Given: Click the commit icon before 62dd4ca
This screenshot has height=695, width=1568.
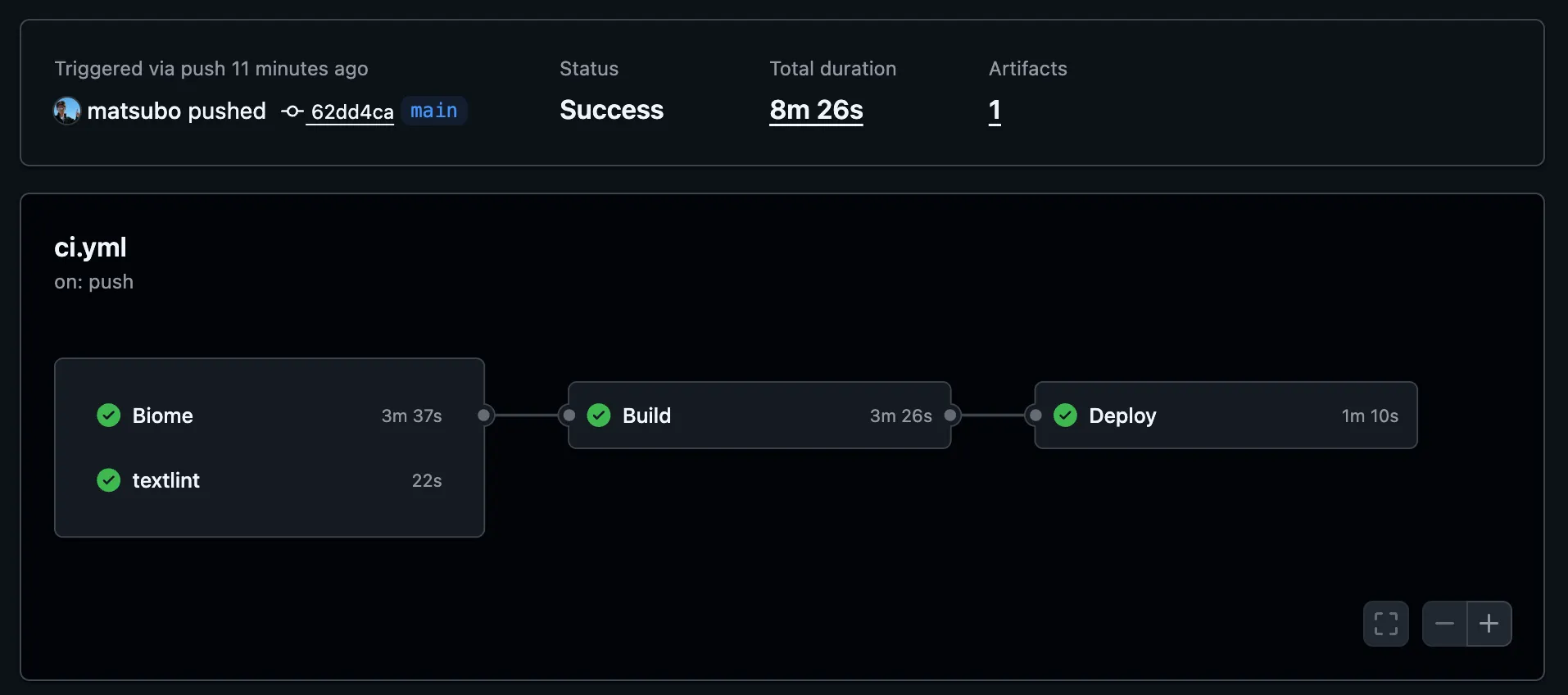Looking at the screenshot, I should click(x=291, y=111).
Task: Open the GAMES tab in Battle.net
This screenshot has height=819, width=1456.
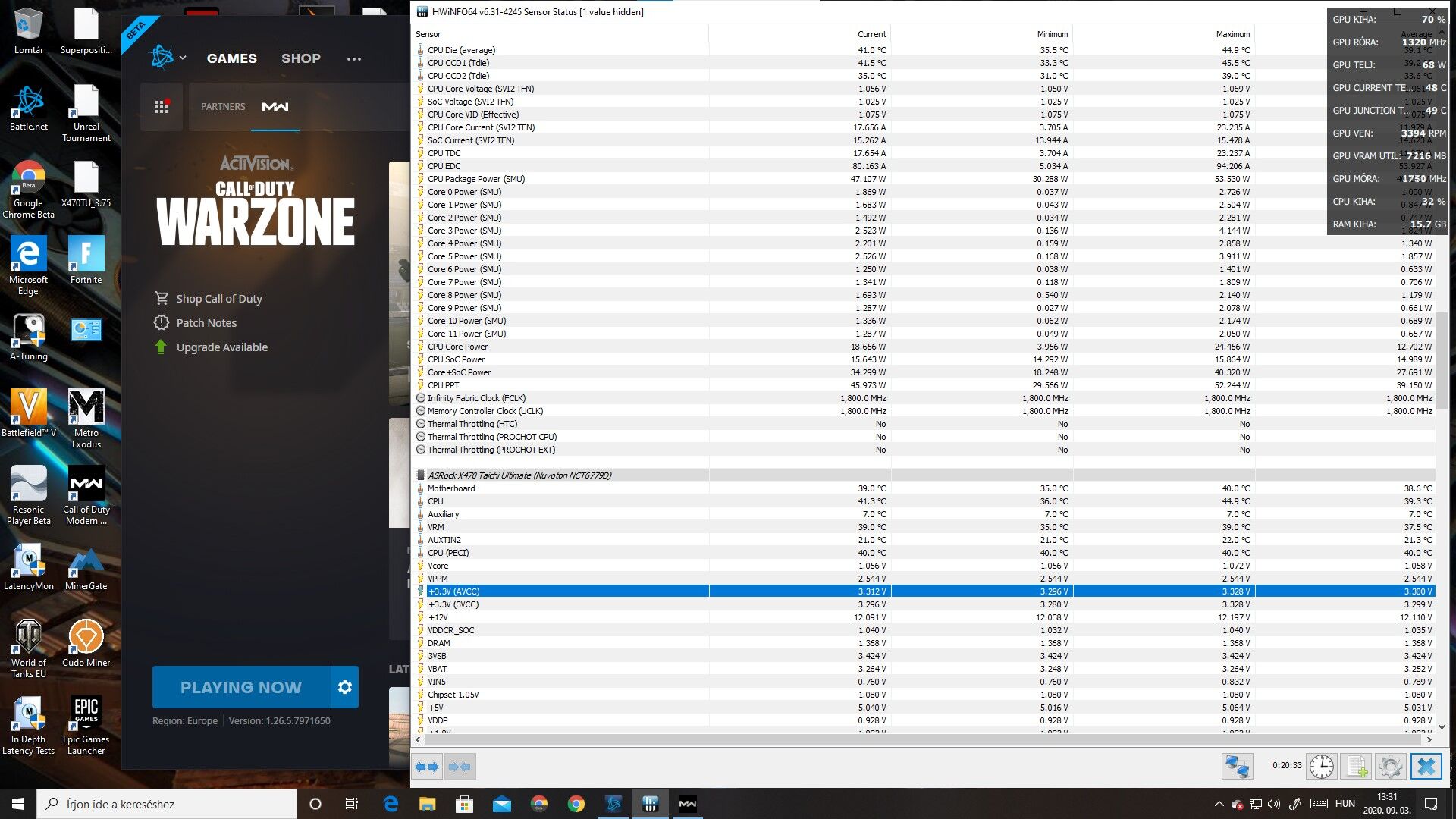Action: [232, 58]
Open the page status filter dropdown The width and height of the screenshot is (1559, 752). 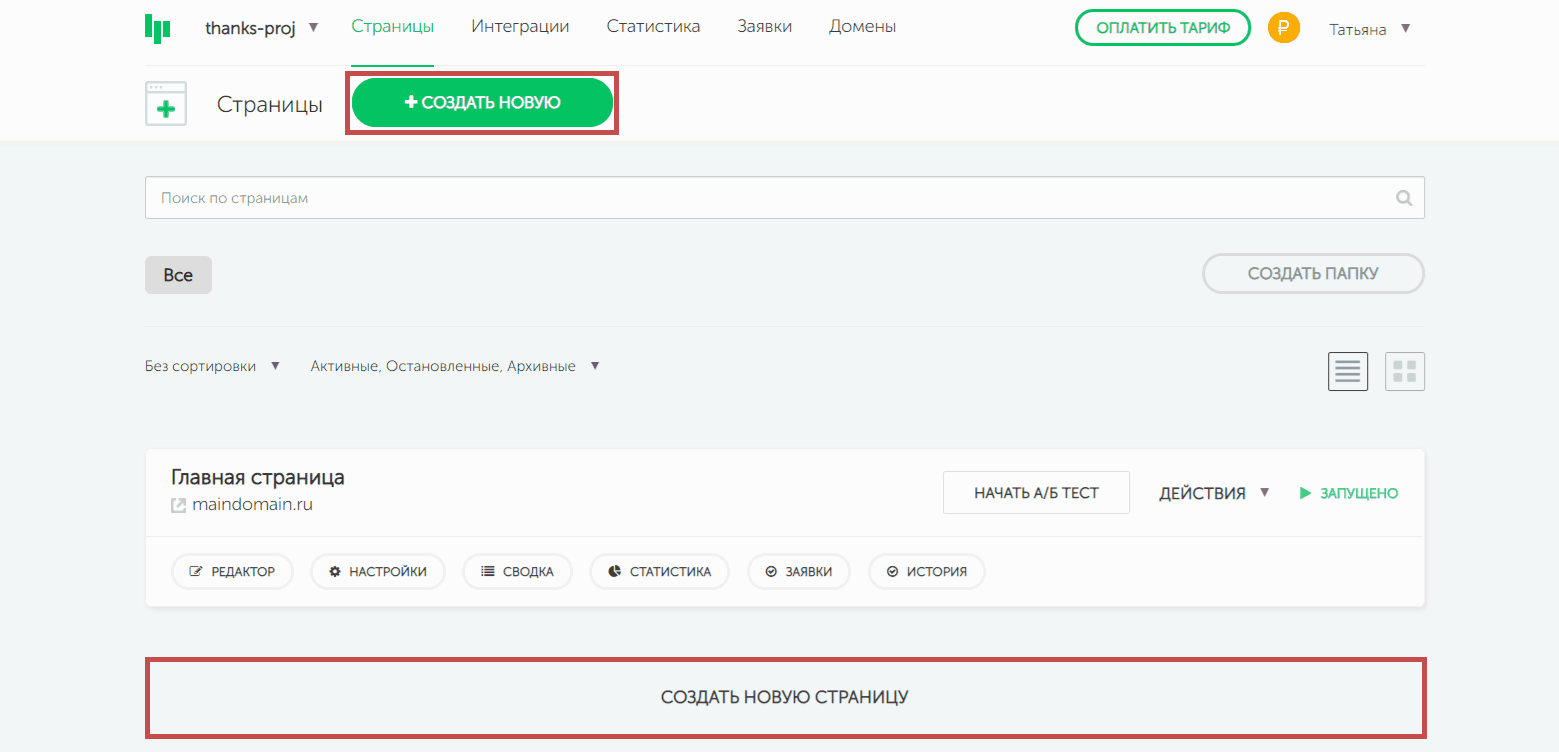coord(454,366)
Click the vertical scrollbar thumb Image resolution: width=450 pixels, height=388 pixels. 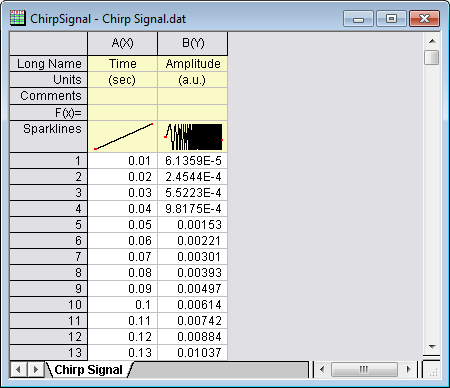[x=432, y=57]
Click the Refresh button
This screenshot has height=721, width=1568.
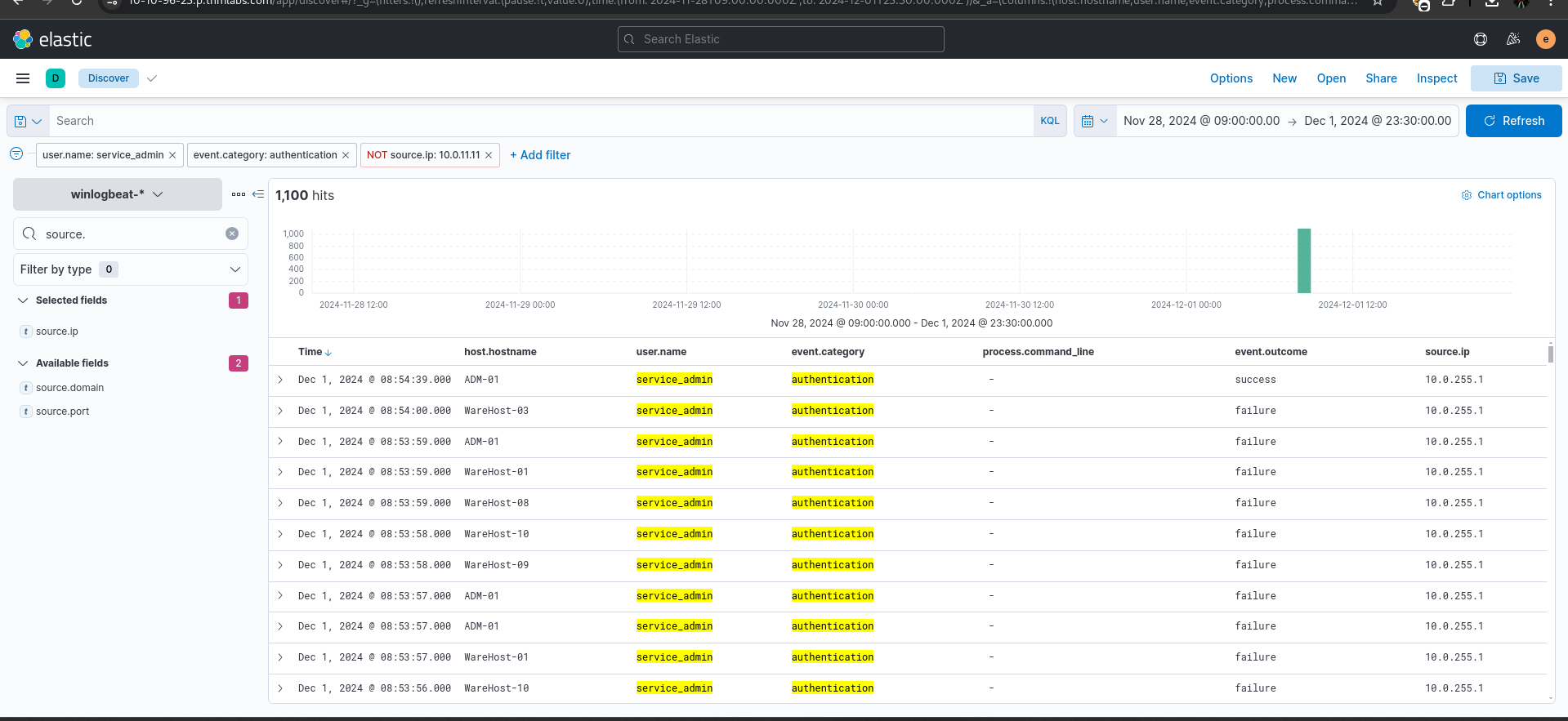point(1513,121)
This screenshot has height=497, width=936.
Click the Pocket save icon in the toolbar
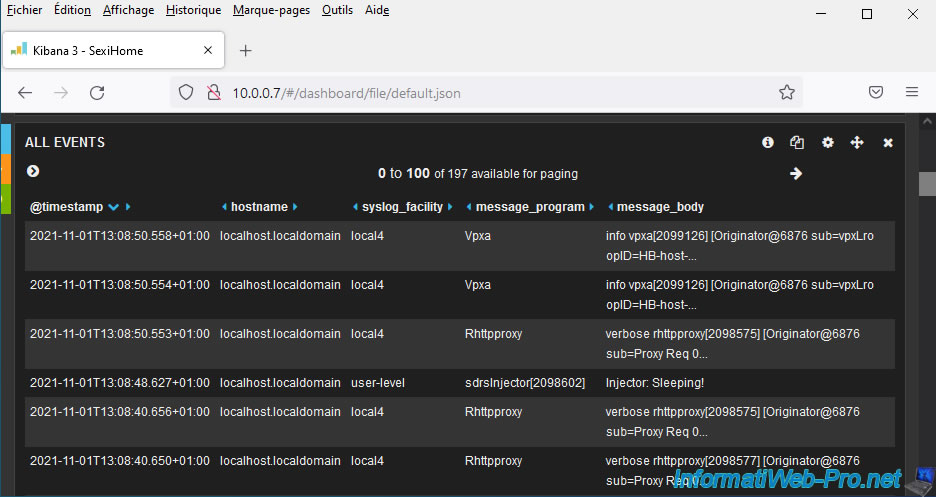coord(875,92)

********

* **Work to be completed**
Reproduce the material word for word, beginning with the line containing "This screenshot has height=497, width=936." and continuing through the end of the material. Leave the pictures out of your answer.

* **The result**
This screenshot has height=497, width=936.
Click the Pocket save icon in the toolbar
coord(875,92)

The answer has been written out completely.